O silêncio e a calma que atravessaram a recente eleição tiveram o caráter bizarro daquela circunstância francesa. O cálculo feito era o de que uma das mais graves crises da história republicana, com um potencial ainda desconhecido de agravamento do "apartheid" social e de atrofia das instituições democráticas -- o cálculo, dizíamos, era que tudo isso passasse ao largo da campanha e dos foros do debate público. O fato de o Congresso nacional, por exemplo, não ter se tornado o cenário de debates e do esclarecimento possível não se deve à circunstância de deputados e um terço dos senadores estarem buscando a renovação dos mandatos nem à proverbial desídia dos "políticos". Tudo se passou, como a ninguém é dado ignorar, em função de uma estratégia deliberada, cujos beneficiários seria igualmente ocioso nomear.

Houve verdadeiramente momentos de extrema bizarrice. Vai ficar para sempre, na relação dos episódios esquisitos e até involuntariamente cômicos, a sucessão de declarações de eminentes membros da Justiça Eleitoral, inclusive aquele encarregado de dirigir todo o processo: a reeleição do presidente-candidato constituía um imperativo categórico da implantação do modelo econômico, nas palavras de Ilmar Galvão. E não se tratava propriamente de um ato falho, mas da admissão franca, à luz do dia e na presença de testemunhas, do caráter potencialmente autoritário do modelo em curso de implantação, com o controle quase totalitário dos meios de comunicação e a capacidade de tornar ridícula e quixotesca qualquer tentativa de opor-se a isto que se quer o rumo natural das coisas.

Do presidente-candidato, naturalmente, pouco ou nada se exigiu, a não ser a manutenção do "sorriso de aeromoça" (a expressão é da lavra do condestável do regime) em meio aos sinais de pane na aeronave. Nada de especialmente difícil nesses tempos de "marketing" eleitoral onipotente, ou quase, ao mesmo tempo que a mídia, com exceções que nem se contam nos dedos de uma das mãos, docilmente subscrevia, e subscreve, a teoria da origem exclusivamente "externa" da crise, esquecendo-se convenientemente do aprofundamento de nossas fragilidades no período pós-real.

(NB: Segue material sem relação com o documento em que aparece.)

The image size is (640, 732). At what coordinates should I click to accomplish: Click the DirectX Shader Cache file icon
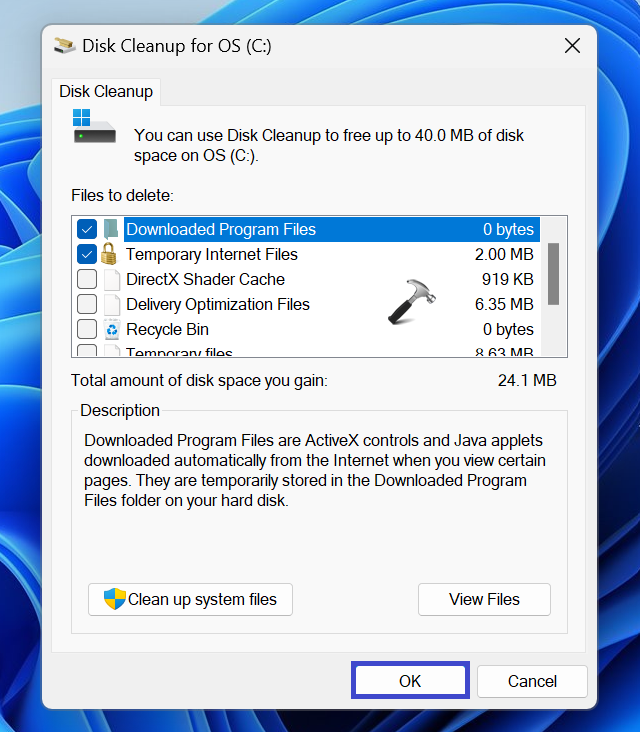[x=112, y=279]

Uma das particularidades da presente crise brasileira parece consistir na impossibilidade de lançar mão de um velho recurso: a estratégia de fuga para a frente. Com todos os limites e contradições, ir adiante mesmo aos trancos e barrancos sempre significou, afinal de contas, uma saída coerente com a vocação "americana", "de fronteira" de nosso país. Agora, o que se desenha à frente, sob a batuta de outro grupo de atores desse drama (exatamente, os dirigentes da área econômica e do Banco Central), é a aposta fideísta e subalterna no aprofundamento das célebres "reformas", já sob a tutela direta e franca do Fundo Monetário e dos outros organismos gestores da globalização neoliberal.

Vendo o movimento de todos esses personagens -- o ministro que cancela a possibilidade de alternativa eleitoral, o presidente do Congresso que programa o silêncio da instituição de acordo com as conveniências do candidato-presidente, o corpo de tecnocratas criado nas certezas do dogma liberal --, talvez seja um exagero retórico continuar a analogia do começo e evocar Laval e Pétain. Mas o certo é que a disposição de "dobrar a aposta" no receituário equívoco subentende uma vontade irreprimível de "colaborar", mesmo à custa da desarticulação ulterior da sociedade e da economia brasileira. "Fazer o dever de casa" -- é o que dizem e repetem, numa expressão psicanaliticamente duvidosa, que supõe meninos zelosos no cumprimento de ordens.

Terminada a "drôle de guerre", começou um período obscuro e trágico em que a honra da França esteve nas mãos de conservadores lúcidos, como De Gaulle, e da Resistência, apesar de tudo. Entre nós, terminou a campanha engraçada: agora reponta uma guerra de outro tipo, desta vez econômica, mas que também põe em risco o tecido social e a frágil democracia brasileira.



Fonte: O Tempo, Belo Horizonte, 7 out. 1998.